[Work request]
Please return exactly the lines from the top of the data through the line that contains "1066x713 pixels.", and skip all pictures.

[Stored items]
▼

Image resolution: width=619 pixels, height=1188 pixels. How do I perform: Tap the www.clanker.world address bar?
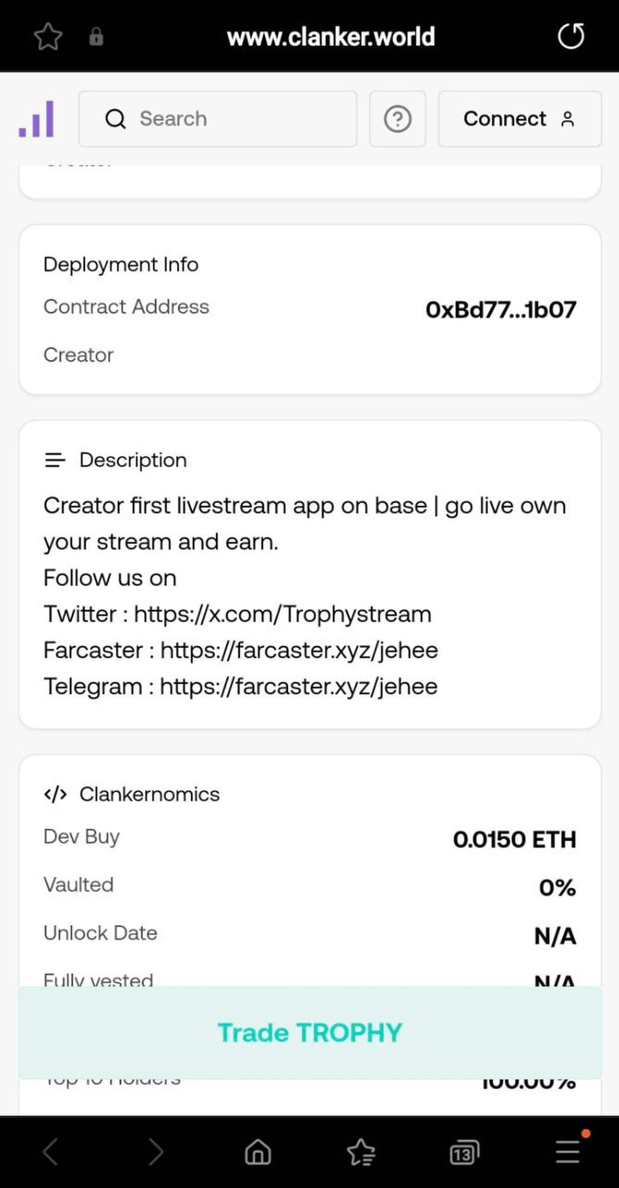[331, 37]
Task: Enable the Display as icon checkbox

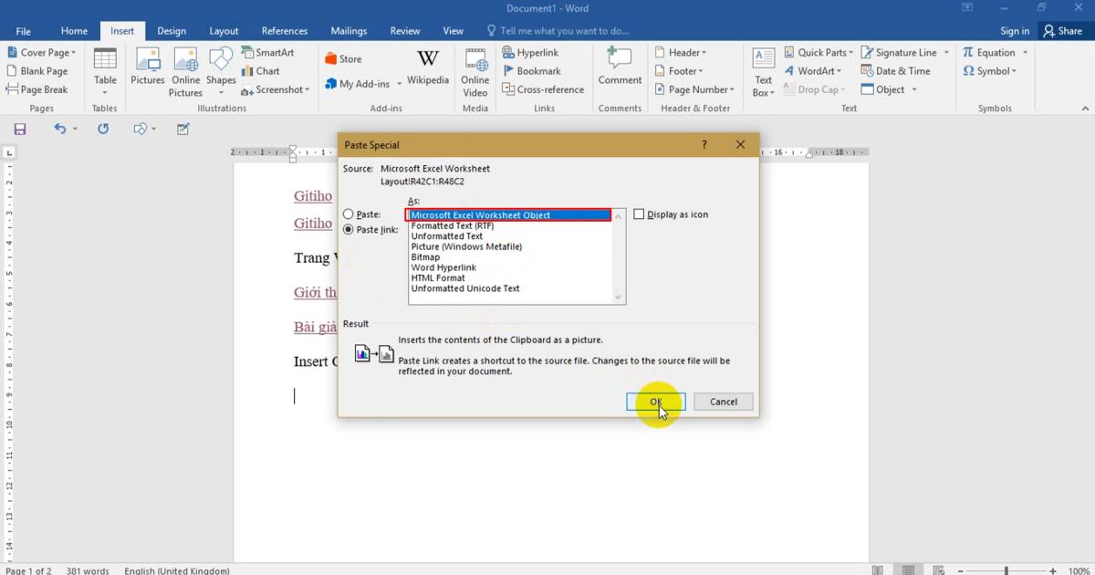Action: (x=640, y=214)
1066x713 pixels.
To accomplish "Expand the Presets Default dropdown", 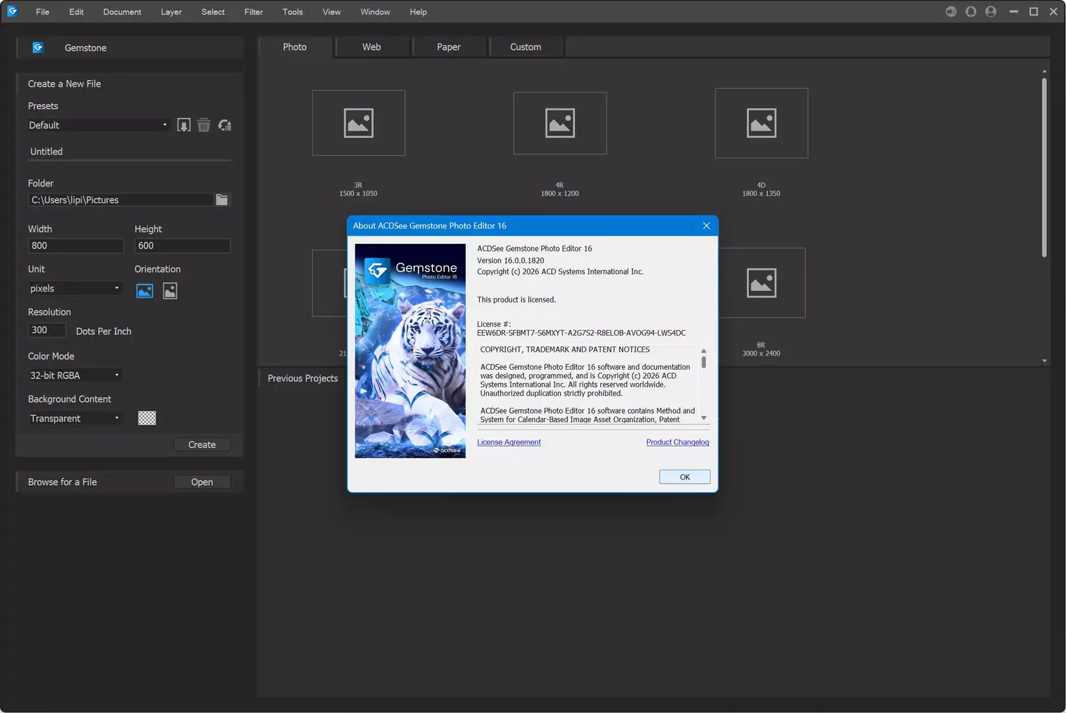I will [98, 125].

▲

[Result of this exercise]
Image resolution: width=619 pixels, height=1188 pixels. How do I perform: Tap the www.clanker.world address bar?
[331, 37]
Task: Enable the Display as icon checkbox

Action: (x=640, y=214)
1066x713 pixels.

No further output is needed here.